__YOUR GOAL__: Please reproduce the story about the man with the cardboard sign at the stop light in full, word for word.

__PROVIDED TEXT__:

Last year we were riding home from the park when I saw him waiting near the stop light with his handwritten cardboard sign.

With my kids in the car, I hoped to either make it through the light or get stopped far enough back that we wouldn't be confronted head on with the uncomfortable situation.

Nope.  Instead, we were stopped at the primo spot.  The gentleman was just outside our window.

"Mom, what does that sign say?" asked my son.

"It says, 'Jobless and hungry please help," quickly responded my daughter.

"MOM!" they both implored me.

"Guys, I don't have any money," which was true, but there in my passenger seat were the snacks I had packed for the kids that we didn't eat at the park.  It was just some apples and juice boxes... but it was something.

I rolled down the passenger window and he walked over respectfully.

"I don't have any money, but I have these if you'd like them."

I was nervous because I had heard stories of food being thrown back at the driver in disgust.  But he accepted them gratefully, thanking us five times as he walked away.

At which point my 5 year old middle child took it upon himself to roll down his own window.  "Hey! Do you need a place to stay?  We have a great house!!"

"Bean," I hissed terrified.  But the guy heard, and with a smile said, "Oh, no I've got somewhere thanks..."

I smiled gratefully to the gentleman and hurriedly rolled up the window before my little man could finish his next sentence, "well, if you change your mind we live at.... "  (damn those preschool teachers for making him memorize his address.)

__LISTED ENTRIES__:
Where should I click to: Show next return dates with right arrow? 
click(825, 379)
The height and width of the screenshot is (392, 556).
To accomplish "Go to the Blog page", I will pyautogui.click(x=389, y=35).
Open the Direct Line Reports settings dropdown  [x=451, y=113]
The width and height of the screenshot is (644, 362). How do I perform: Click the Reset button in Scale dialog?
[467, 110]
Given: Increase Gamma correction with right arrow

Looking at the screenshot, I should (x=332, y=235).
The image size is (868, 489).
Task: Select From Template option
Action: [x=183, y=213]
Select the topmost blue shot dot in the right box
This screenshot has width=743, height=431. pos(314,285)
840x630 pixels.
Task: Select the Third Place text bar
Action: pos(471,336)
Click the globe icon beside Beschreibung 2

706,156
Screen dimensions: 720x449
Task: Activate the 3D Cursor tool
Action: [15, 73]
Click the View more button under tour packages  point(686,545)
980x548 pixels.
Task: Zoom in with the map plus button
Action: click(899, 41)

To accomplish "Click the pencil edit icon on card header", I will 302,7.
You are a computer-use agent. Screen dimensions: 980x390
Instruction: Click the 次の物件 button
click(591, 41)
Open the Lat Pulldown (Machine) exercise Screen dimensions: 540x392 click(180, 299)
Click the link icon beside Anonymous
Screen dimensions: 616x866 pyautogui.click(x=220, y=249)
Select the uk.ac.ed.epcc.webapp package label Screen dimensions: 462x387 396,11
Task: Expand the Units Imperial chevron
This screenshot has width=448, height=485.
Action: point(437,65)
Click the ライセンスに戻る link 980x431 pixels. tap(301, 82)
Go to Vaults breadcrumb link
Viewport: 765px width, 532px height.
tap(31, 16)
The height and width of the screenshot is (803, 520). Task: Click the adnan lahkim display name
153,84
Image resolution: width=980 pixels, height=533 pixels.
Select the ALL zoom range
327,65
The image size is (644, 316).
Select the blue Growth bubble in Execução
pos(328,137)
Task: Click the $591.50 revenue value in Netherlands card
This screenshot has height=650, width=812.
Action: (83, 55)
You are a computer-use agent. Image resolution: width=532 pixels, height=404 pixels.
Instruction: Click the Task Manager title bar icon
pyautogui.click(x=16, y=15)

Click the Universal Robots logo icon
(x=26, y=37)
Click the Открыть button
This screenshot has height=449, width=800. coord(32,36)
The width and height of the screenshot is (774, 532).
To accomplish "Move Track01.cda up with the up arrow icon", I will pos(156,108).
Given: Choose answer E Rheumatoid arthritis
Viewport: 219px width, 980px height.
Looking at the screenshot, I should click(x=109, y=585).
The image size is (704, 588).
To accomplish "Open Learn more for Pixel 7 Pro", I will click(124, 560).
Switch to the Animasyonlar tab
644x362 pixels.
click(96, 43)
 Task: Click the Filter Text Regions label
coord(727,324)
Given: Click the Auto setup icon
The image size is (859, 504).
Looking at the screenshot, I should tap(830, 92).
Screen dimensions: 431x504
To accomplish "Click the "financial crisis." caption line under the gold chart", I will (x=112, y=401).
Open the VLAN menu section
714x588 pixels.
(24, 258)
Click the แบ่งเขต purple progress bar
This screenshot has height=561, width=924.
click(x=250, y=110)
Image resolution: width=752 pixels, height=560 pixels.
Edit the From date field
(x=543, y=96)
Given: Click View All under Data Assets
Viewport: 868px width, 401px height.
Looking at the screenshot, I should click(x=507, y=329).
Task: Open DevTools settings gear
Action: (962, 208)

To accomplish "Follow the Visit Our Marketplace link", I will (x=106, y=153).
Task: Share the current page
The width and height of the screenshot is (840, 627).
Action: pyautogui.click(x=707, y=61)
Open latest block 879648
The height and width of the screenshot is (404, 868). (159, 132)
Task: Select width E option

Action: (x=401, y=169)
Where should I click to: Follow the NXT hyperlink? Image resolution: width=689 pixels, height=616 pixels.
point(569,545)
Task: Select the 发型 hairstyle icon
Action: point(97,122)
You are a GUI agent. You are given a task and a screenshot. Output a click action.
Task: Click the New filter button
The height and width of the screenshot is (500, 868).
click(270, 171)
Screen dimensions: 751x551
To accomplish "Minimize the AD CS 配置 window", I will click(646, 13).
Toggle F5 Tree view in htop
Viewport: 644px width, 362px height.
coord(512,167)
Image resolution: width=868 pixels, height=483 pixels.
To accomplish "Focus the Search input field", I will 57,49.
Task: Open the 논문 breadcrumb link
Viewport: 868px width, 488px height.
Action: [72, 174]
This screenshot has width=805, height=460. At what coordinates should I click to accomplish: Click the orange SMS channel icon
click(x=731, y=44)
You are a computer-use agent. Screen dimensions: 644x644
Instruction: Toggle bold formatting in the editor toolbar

__SOLVED PROBLEM__:
Last year we were riding home from the park when I saw him waiting near the stop light with his handwritten cardboard sign.

With my kids in the car, I hoped to either make it through the light or get stopped far enough back that we wouldn't be confronted head on with the uncomfortable situation.

Nope.  Instead, we were stopped at the primo spot.  The gentleman was just outside our window.

"Mom, what does that sign say?" asked my son.

"It says, 'Jobless and hungry please help," quickly responded my daughter.

"MOM!" they both implored me.

"Guys, I don't have any money," which was true, but there in my passenger seat were the snacks I had packed for the kids that we didn't eat at the park.  It was just some apples and juice boxes... but it was something.

I rolled down the passenger window and he walked over respectfully.

"I don't have any money, but I have these if you'd like them."

I was nervous because I had heard stories of food being thrown back at the driver in disgust.  But he accepted them gratefully, thanking us five times as he walked away.

At which point my 5 year old middle child took it upon himself to roll down his own window.  "Hey! Do you need a place to stay?  We have a great house!!"

"Bean," I hissed terrified.  But the guy heard, and with a smile said, "Oh, no I've got somewhere thanks..."

I smiled gratefully to the gentleman and hurriedly rolled up the window before my little man could finish his next sentence, "well, if you change your mind we live at.... "  (damn those preschool teachers for making him memorize his address.)